Every bit counts'literally'at the National Security Agency.
That's why NSA needs new informatics software that can gather individual bits of information from many sources and assemble them to produce 'actionable knowledge,' said Eric Haseltine, NSA research director.
Today's commercial intelligence software just isn't powerful enough to do the job of sorting through the immense amount of data NSA collects, Haseltine said at a recent meeting of the Technology Council of Anne Arundel County, Md.
'In our business, actionable knowledge is someone we need to get before they get us,' he said.
Haseltine envisions software that can, as he says, connect the dots. It must distinguish among people, places, events and time in documents and then relate these data entities to those in other documents and produce a summary of the combined elements.
To get this new analysis software, NSA has awarded a one-year, $445,000 contract to the Chesapeake Innovation Center of Annapolis, Md., to seek out information assurance technologies and informatics software being developed by industry and academia.
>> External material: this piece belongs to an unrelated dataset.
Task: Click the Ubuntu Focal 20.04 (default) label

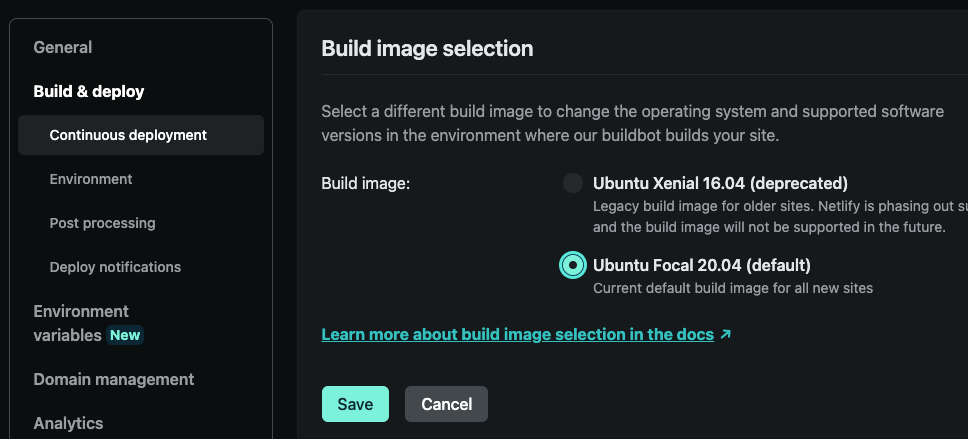Action: click(701, 265)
NSA is experiencing a vast increase in the data it must monitor, Haseltine said. New communications mediums such as instant messaging, cellular telephones and Web pages flood the organization.
But when NSA invited a representative from a large Silicon Valley relational database-mining company to discuss ways of capturing, filtering and ingesting such data, the agency found the company had little to offer.
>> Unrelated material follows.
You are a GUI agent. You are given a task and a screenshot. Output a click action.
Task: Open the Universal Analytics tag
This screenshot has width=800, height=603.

'We told him our problems and he said, 'That's way beyond anything we can do,' ' Haseltine recalled.
NSA is looking for software that can pinpoint trends buried within large data sets, using a minimum of data. Haseltine likened the process to how astronomers find planets in other solar systems that cannot be viewed through telescopes. They record individual photon activity, or 'tiny little signals' for extended periods.
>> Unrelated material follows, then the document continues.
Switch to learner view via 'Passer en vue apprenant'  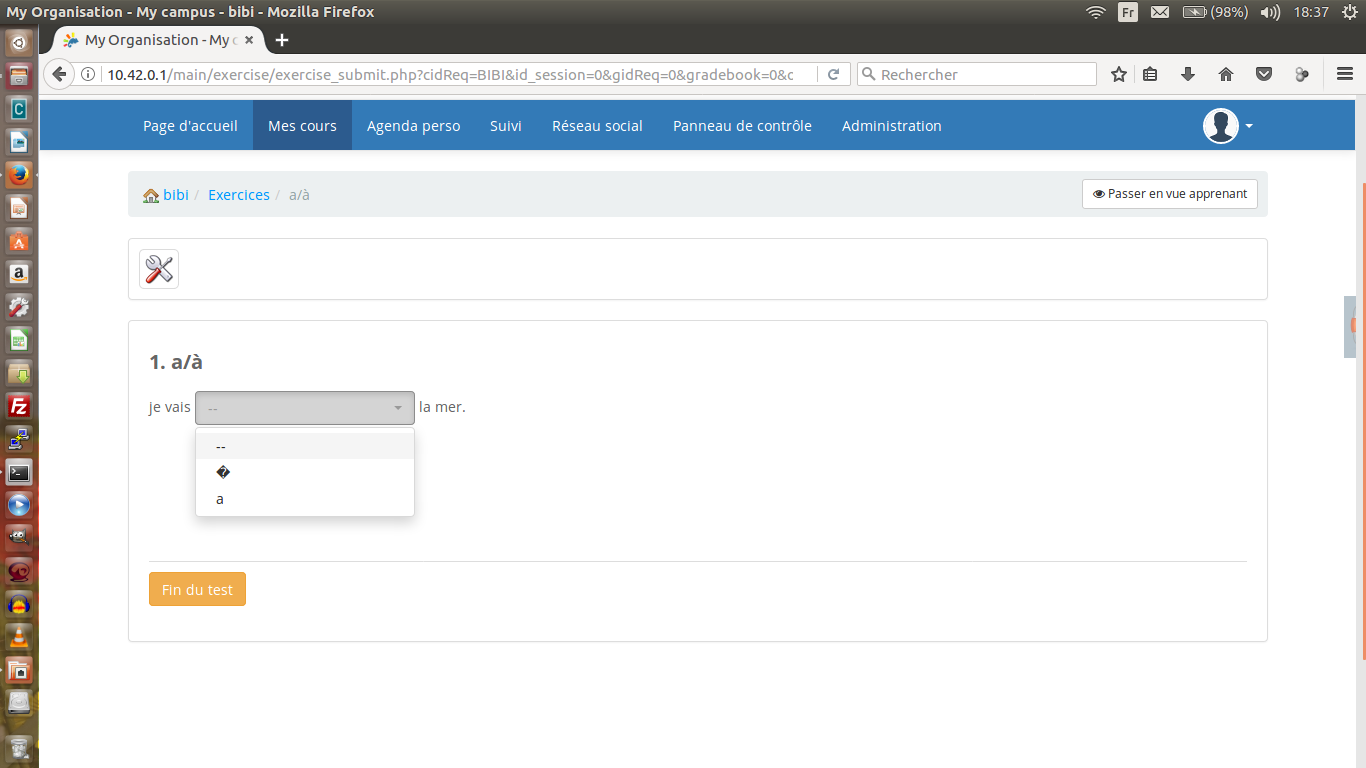(x=1169, y=193)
'In other words, if you listen to extremely faint signals over a large period of time, [they will] tell you things,' he said. 'We call that 'turning volume into your friend.' '
Mehmet Dalkilic, an associate professor at Indiana University's School of Informatics, defines informatics as the study of how humans use IT.
'Scientists can no longer be experts in IT,' he said. Given the growing complexity of most IT products, professionals are finding it more difficult to make full use of the capabilities of new software. Conversely, most technology specialists do not fully understand their users' domains, so it becomes increasingly difficult for them to know which new capabilities to add to a program. Informatics bridges the two worlds, he said.Semantic thumbnails
Dalkilic himself is heading up a project to develop 'semantic thumbnails,' a method of automatically summarizing text documents by using controlled domain vocabularies to highlight important parts of documents.
Search engines can use semantic thumbnails to produce more accurate results.
Perhaps the key to working with large amounts of data is not relying solely on the software applications themselves, but placing them within a larger iterative process that can filter out the unwanted data.
This is the approach taken by Rand Corp. of Santa Monica, Calif. The nonprofit research organization has developed a new workflow schema that could help U.S. intelligence agencies better sift through massive amounts of data, said John Hollywood, a Rand researcher who helped craft the architecture.
'We specifically designed it for counterterrorism, but a lot of the overall approach would apply to a wide range of intelligence analysis,' Hollywood said.
The Atypical Signal Analysis and Processing architecture sorts data through multiple steps. Data about suspicious people, places, things and financial activities is first collected from a number of government external databases. This information is supplemented by field reports of unusual activity.
Software agents scan the information for relationships and form hypotheses about how the different bits are related. The system then prioritizes its findings and alerts human analysts to the most important outcomes.Doing it all
'You're filtering incoming information, flagging the most useful pieces, linking incoming data elements together and generating hypotheses of the information,' Hollywood said.